First, we’ll look to see what happens with a readiness check. For this example, I’ve got a very simple apache container that displays pretty elaborate website. I’ve created a yaml manifest to deploy the container, service, and ingress rule.

apiVersion: v1
kind: Pod
metadata:
  labels:
    app: liveness
  name: liveness-http
spec:
  containers:
  - name: liveness
    image: theithollow/hollowapp-blog:liveness
    livenessProbe:
      httpGet:
        path: /
        port: 80
      initialDelaySeconds: 3
      periodSeconds: 3
    readinessProbe:
      httpGet:
        path: /health
        port: 80
      initialDelaySeconds: 3
      periodSeconds: 3
---
apiVersion: v1
kind: Service
metadata:
  name: liveness
spec:
  selector:
    app: liveness
  ports:
    - protocol: TCP
      port: 80
      targetPort: 80
---
apiVersion: extensions/v1beta1
kind: Ingress
metadata:
  name: liveness-ingress
  namespace: default
spec:
  rules:
  - host: liveness.theithollowlab.com
    http:
      paths:
      - backend:
          serviceName: liveness
          servicePort: 80

This manifest includes two probes:

Liveness check doing an HTTP request against “/”
Readiness check doing an HTTP request agains /health

    livenessProbe:
      httpGet:
        path: /
        port: 80
      initialDelaySeconds: 3
      periodSeconds: 3
    readinessProbe:
      httpGet:
        path: /health
        port: 80
      initialDelaySeconds: 3
      periodSeconds: 3

My container uses a script to start the HTTP daemon right away, and then waits 60 seconds before creating a /health page. This is to simulate some work being done by the application and the app isn’t ready for consumption. This is the entire website for reference.

And here is my container script.

/usr/sbin/httpd > /dev/null 2>&1 &. #Start HTTP Daemon
sleep 60. #wait 60 seconds
echo HealthStatus > /var/www/html/health #Create Health status page
sleep 3600Code language: PHP (php)

Deploy the manifest through kubectl apply. Once deployed, I’ve run a --watch command to keep an eye on the deployment. Here’s what it looked like.

You’ll notice that the ready status showed 0/1 for about 60 seconds. Meaning that my container was not in a ready status for 60 seconds until the /health page became available through the startup script.
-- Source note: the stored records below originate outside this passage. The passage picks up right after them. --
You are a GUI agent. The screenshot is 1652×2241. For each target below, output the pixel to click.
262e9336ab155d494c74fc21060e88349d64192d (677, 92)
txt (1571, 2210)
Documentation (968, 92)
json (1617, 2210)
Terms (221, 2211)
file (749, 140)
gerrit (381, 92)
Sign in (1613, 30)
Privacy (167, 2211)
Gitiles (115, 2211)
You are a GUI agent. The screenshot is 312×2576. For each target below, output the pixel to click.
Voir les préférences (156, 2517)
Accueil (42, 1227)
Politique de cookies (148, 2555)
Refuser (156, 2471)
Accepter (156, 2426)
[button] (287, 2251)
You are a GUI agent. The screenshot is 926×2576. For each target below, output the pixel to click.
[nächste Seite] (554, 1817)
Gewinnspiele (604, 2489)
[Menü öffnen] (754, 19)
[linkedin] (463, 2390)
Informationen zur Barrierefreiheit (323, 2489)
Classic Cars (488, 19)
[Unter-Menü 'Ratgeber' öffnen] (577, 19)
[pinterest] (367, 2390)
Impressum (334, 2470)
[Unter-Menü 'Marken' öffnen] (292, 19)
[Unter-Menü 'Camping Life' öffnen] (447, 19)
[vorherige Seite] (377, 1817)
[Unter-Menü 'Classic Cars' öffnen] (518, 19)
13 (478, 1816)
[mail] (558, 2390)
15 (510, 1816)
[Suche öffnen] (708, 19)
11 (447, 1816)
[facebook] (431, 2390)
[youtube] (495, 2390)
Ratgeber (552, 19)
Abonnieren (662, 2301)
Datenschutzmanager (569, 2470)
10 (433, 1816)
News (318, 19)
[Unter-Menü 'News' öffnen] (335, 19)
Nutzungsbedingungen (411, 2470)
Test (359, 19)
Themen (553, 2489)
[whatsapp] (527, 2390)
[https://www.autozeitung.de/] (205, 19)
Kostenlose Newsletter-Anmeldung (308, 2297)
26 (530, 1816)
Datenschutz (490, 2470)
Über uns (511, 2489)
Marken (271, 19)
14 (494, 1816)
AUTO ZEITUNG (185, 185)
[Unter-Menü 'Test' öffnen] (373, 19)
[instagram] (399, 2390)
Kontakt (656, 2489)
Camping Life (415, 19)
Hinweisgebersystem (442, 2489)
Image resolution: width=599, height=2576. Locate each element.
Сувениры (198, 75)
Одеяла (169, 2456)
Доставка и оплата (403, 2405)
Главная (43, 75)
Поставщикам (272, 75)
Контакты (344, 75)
As a silly example, what if we modified our liveness probe to look for /health? Perhaps we have an application that sometimes stops working, but doesn’t crash. Will the application ever startup? Here’s my new probe in the yaml manifest.

    livenessProbe:      
      httpGet:
        path: /health
        port: 80
      initialDelaySeconds: 3
      periodSeconds: 3

After deploying this, let’s run another --watch on the pods. Here we see that the pod is restarting, and I am unable to ever access the /health page because it restarts before its ready.